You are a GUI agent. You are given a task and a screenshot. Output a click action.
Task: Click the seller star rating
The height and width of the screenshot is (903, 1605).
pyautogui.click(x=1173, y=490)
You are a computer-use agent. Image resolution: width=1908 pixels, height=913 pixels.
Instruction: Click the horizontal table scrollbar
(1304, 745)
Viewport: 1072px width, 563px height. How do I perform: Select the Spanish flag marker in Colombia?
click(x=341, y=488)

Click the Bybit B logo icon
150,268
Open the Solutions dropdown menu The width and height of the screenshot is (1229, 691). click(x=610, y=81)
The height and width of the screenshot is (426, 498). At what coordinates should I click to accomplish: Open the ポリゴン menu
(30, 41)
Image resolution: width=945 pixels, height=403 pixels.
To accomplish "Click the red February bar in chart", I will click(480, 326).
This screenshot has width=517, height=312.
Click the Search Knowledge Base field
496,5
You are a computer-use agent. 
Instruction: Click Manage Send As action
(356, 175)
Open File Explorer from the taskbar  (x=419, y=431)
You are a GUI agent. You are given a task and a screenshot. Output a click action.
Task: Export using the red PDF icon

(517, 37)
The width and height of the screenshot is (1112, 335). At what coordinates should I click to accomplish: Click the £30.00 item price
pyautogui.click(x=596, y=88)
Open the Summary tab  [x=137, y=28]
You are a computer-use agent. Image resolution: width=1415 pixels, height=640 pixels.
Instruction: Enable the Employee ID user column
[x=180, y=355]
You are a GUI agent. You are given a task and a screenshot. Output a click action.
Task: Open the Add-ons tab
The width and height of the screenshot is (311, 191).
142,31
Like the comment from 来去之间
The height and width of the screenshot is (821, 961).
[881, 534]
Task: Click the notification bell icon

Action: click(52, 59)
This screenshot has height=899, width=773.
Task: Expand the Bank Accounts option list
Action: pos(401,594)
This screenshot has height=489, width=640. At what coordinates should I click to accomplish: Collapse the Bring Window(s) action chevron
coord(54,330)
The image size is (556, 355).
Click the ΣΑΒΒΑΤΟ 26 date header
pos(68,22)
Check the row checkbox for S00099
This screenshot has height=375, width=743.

- **Description of the task**: The required output is the line containing "Instruction: Enable the" through the last line of the records above, each copied exactly and nothing more.

- **Written solution**:
Instruction: Enable the Employee ID user column
[x=180, y=355]
You are a GUI agent. You are given a task and a screenshot. Output a click action.
Task: Open the Add-ons tab
The width and height of the screenshot is (311, 191).
142,31
Like the comment from 来去之间
The height and width of the screenshot is (821, 961).
[881, 534]
Task: Click the notification bell icon

Action: click(52, 59)
This screenshot has height=899, width=773.
Task: Expand the Bank Accounts option list
Action: pos(401,594)
This screenshot has height=489, width=640. At what coordinates should I click to accomplish: Collapse the Bring Window(s) action chevron
coord(54,330)
The image size is (556, 355).
Click the ΣΑΒΒΑΤΟ 26 date header
pos(68,22)
Check the row checkbox for S00099
This screenshot has height=375, width=743.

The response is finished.